You can either start to reintroduce the foods you miss most, or you can start by reintroducing the foods least likely to cause a reaction.
Dr. Sarah Ballantyne, author of The Paleo Approach and The Autoimmune Protocol ebook, offers a suggested order of food reintroductions that takes into account the likelihood of reaction as well as the nutritional value of the food.
Included in the first stage are foods that are most likely to be well tolerated when reintroduced, while the fourth stage includes foods that are the least likely to be well tolerated, and you may not wish to challenge depending on your situation.
It is recommended to try to reintroduce the foods in stage 1 that you want to reincorporate (except any that you are allergic to or have a history of severe reactions to) before proceeding to stage 2, and so on.
Please note even if you have a reaction to food in the first stage, you can still move on to challenging / reintroducing foods in the second stage and so on.
With that said, if you find you are not able to tolerate most or all of the foods in the first stage, you may want to stop reintroductions for a few weeks or so before trying them again.
In the meantime, continue working on your wellness journey and improving gut health. If you are not already doing so, consider working with a functional medical doctor or nutritional therapy practitioner who can help you with gut healing as well as recommend any personalized supplement needs for digestion.
A Note on Oral Intolerance
Does the 80/20 Rule Work for the Reintroduction Phase?
The 80/20 rule is basically that you eat healthy or according to a certain diet 80% of the time, and then eat whatever you want the other 20% of the time.
AIP reintroduction phase is not an 80/20 rule kind of eating plan. It is an important follow up to the temporary healing protocol / elimination phase of the AIP.
The goal of the reintroduction phase is to add in previously eliminated foods to see if the food triggers your immune system. If you switch to the 80/20 rule, it will be hard to tell which foods are triggering your symptoms and which reintroduced foods you tolerate well.
It is normal to feel some fear and apprehension about the reintroduction phase of the autoimmune protocol. It is possible to work through the fear and progress in your AIP journey.
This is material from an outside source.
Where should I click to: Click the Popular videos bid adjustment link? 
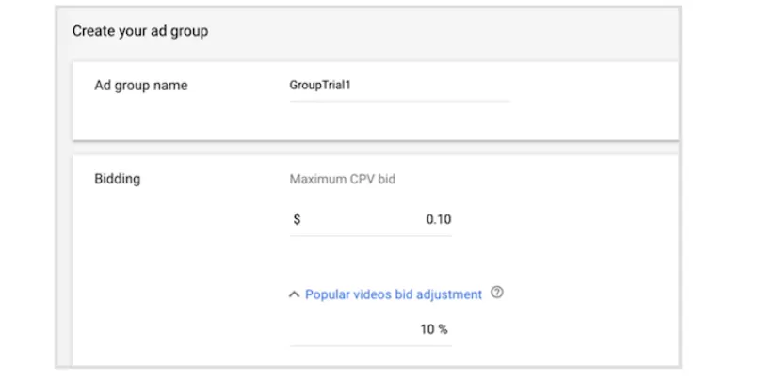tap(394, 294)
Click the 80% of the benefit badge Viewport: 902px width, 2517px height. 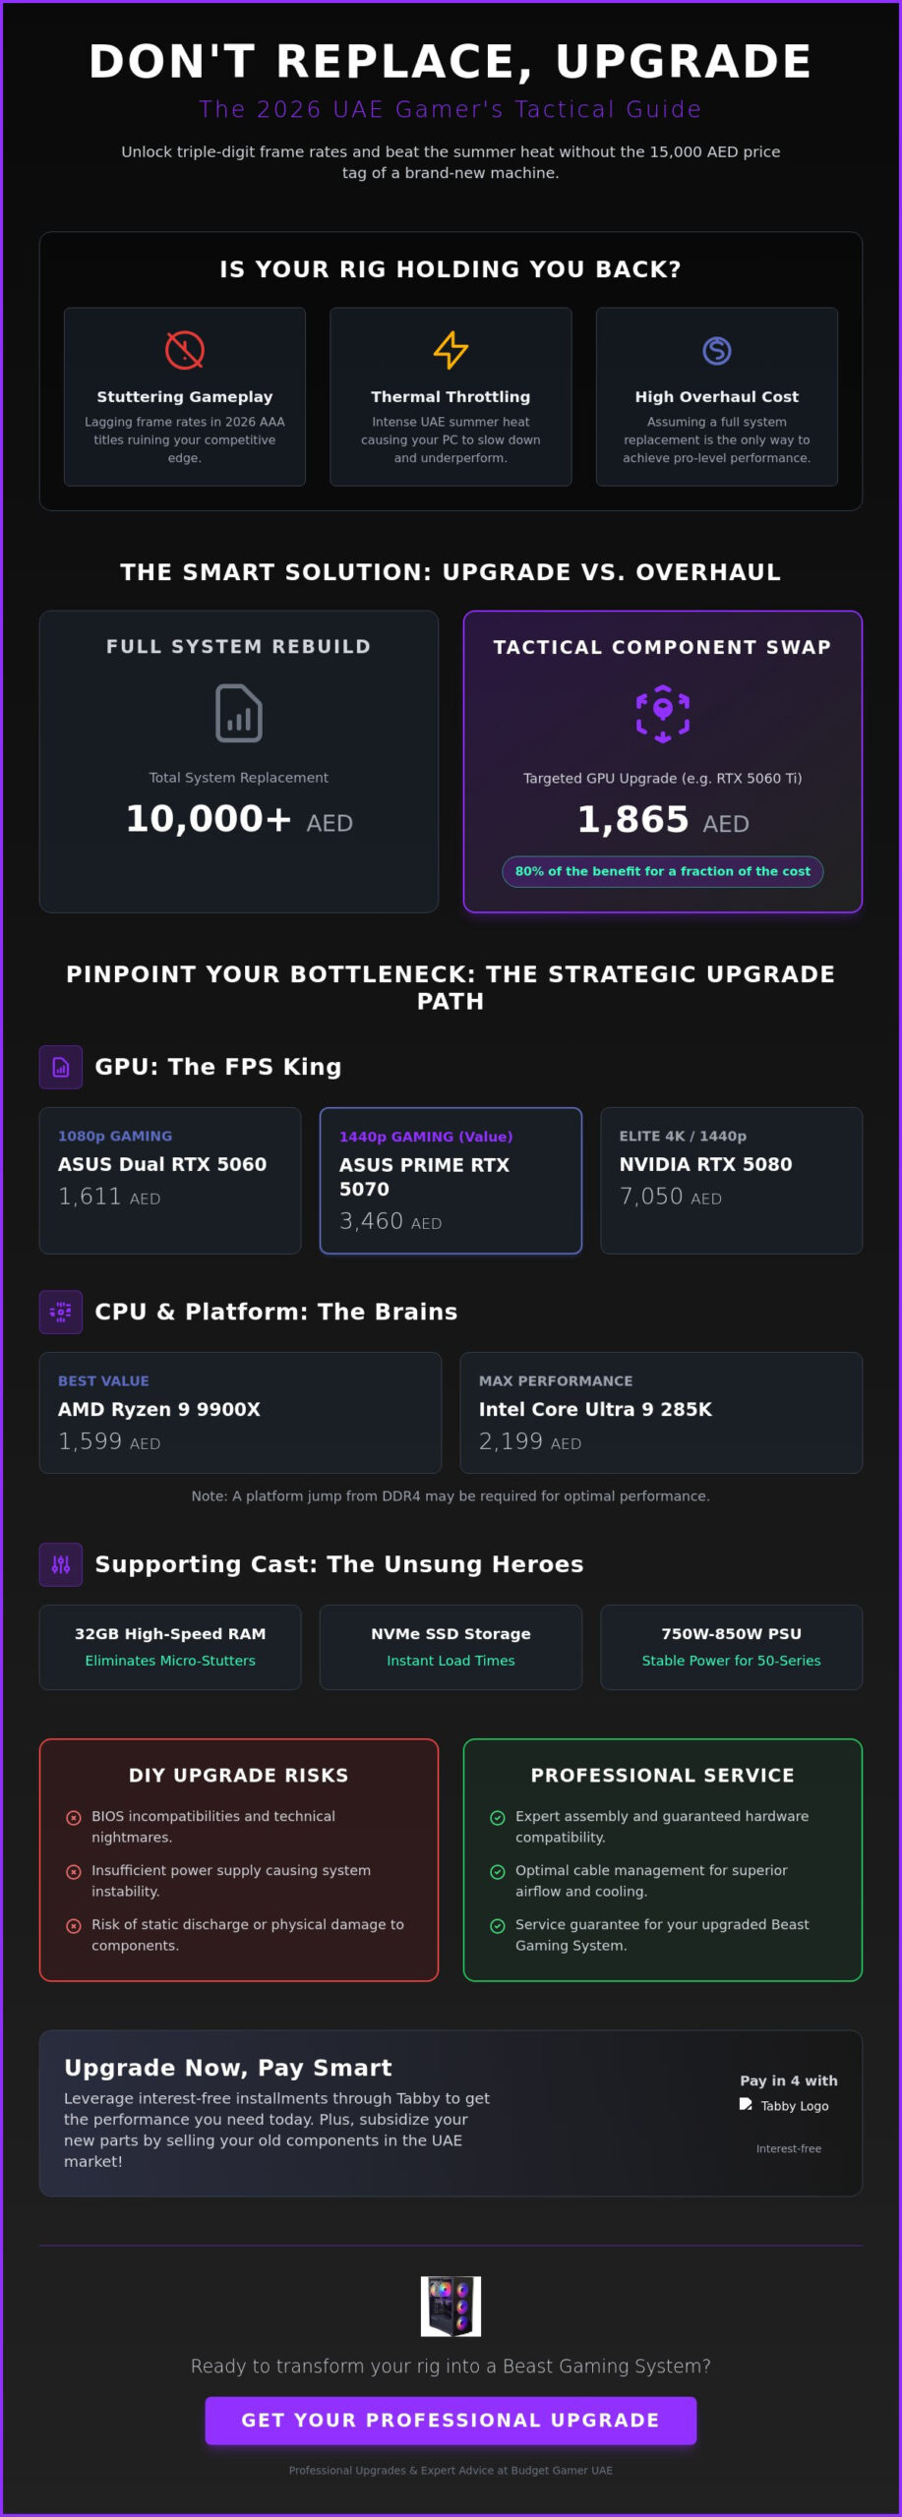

Your AIP journey is uniquely your own. It will not look like anyone else’s…and I think that is a beautiful thing.
Remember that symptoms are feedback from our body. If a reintroduction triggers symptoms, it is not a failure. It is valuable feedback from your body, and it does not mean you will never be able to reintroduce that food again. It simply means not right now.
Remember to allow yourself to feel all the feels, but to also cultivate a growth mindset, positivity, celebrate how far you’ve come, and to practice lots of self care.